TEXT |

=== Begin Enclosure ===

Juniche Abe makes clothing that snags the fabric of your assumptions as to what clothes “should” look like, in a fascinating way. After several pre-pandemic years of showroom appointments with Kolor, he returned to Paris Fashion Week to present a live show that was wonderful to watch.
Abe said backstage that he aimed for an approximate golden ratio of around 75% “simple” clothes to 25 “complicated.” But in truth, it was more complicated than that. From the inverted tongue trainers (great) to the series of pieces that seemed to have skewed their wearers like a half-blended smoothie, with overlapping lapel, collar, hem, and pocket twisted around the central fulcrum of the human within, almost every garment seemed to have a trick up its sleeve(s).

=== End Enclosure ===

Continue the review of the Kolor show at Paris Fashion Week, starting after its final sentence. The items play no part in the work on this text.

INPUT DATA |
=== Begin Enclosure ===

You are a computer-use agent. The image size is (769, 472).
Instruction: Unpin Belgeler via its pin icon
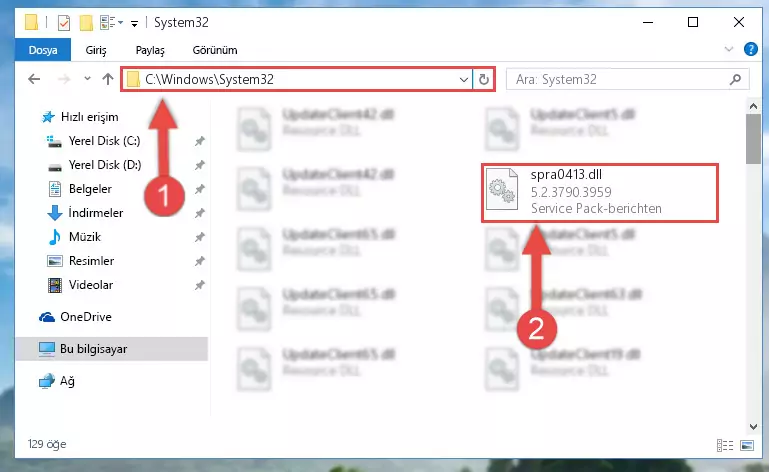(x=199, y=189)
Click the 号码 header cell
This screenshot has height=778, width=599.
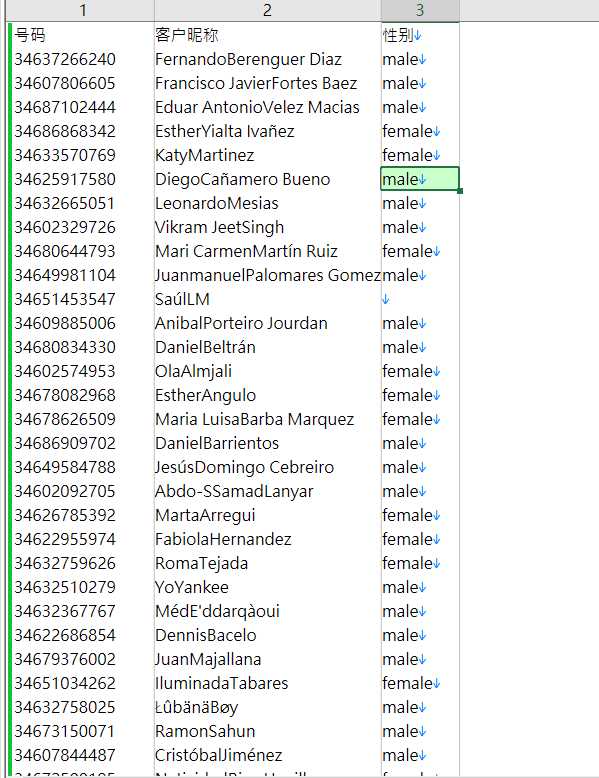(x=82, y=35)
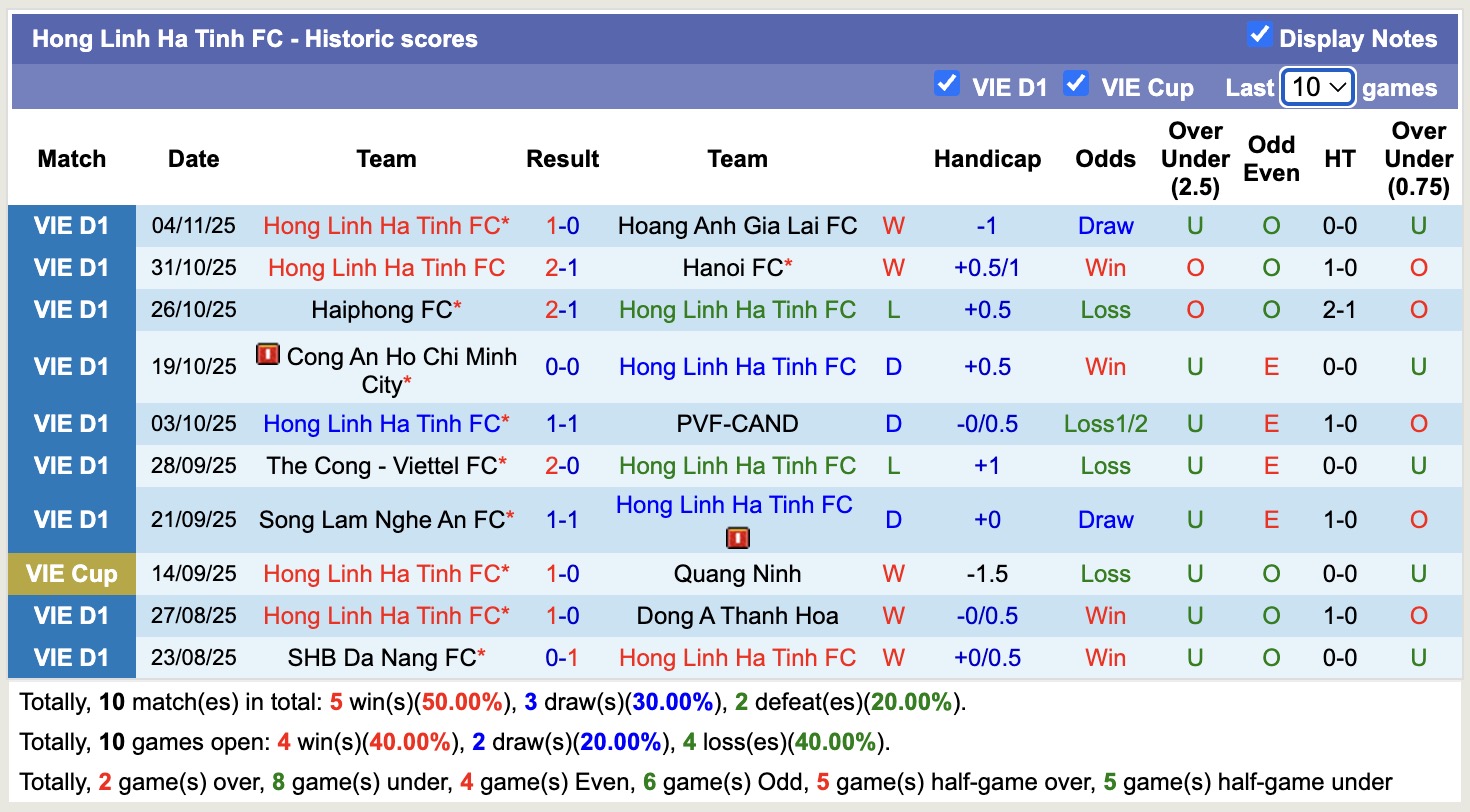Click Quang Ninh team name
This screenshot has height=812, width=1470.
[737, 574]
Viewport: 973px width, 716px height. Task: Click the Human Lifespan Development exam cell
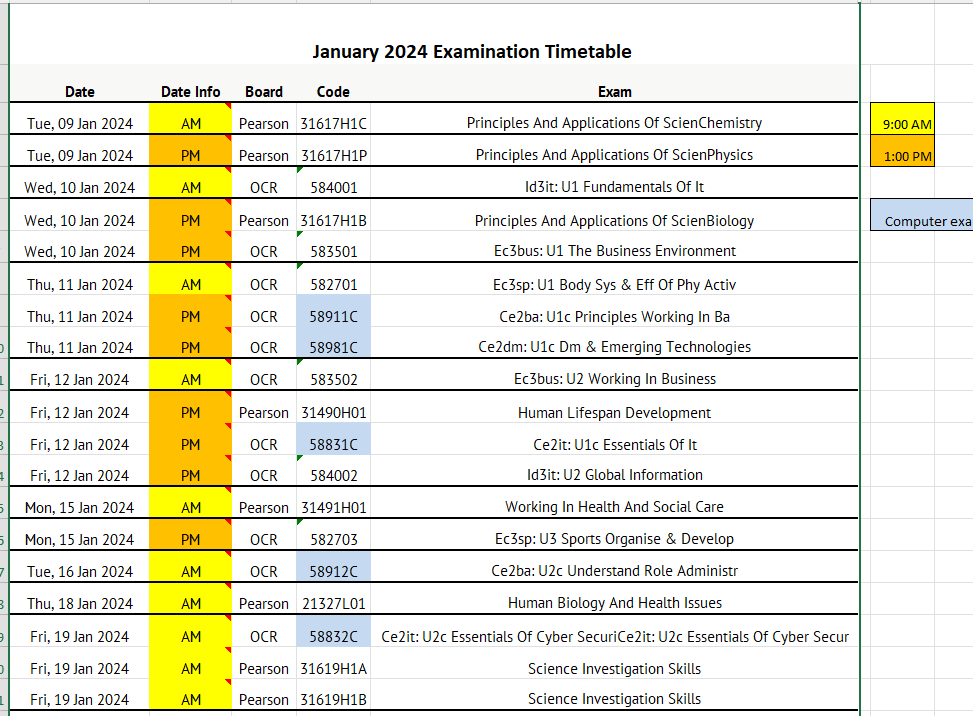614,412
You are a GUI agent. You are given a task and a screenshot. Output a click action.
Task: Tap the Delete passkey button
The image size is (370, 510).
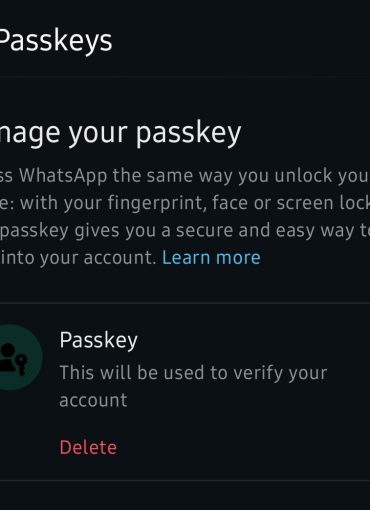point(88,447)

=== End Enclosure ===

ANSWER TO THE PROBLEM |
Subtle details that broke the conventional harmony of clothing arrested your attention; the hanging mesh hem on only the left leg of a sports-short, or the cutaway panel in a skirt that subverted the implication of length. Speaking of skirts, the full-length striped nylon example in Look 4 was wonderful. Why does sportswear ignore this garment? Apparently conventional checked tailoring was slyly radicalized by split armholes and competing flashes of color. This was a collection both about collars (the most messed-with element in Abe’s ostensibly anarchic but in reality highly considered process) and colors—there were many beautiful contrasts and choices made here.
During this show Abe played some Shazam-resistant freeform jazz, all enraged-bee percussion below scattergun horn. The collection read to the eye as a form of jazz played out through fashion. It was anything but easy listening, but once you gave it your full attention the rewards were highly stimulating and satisfying.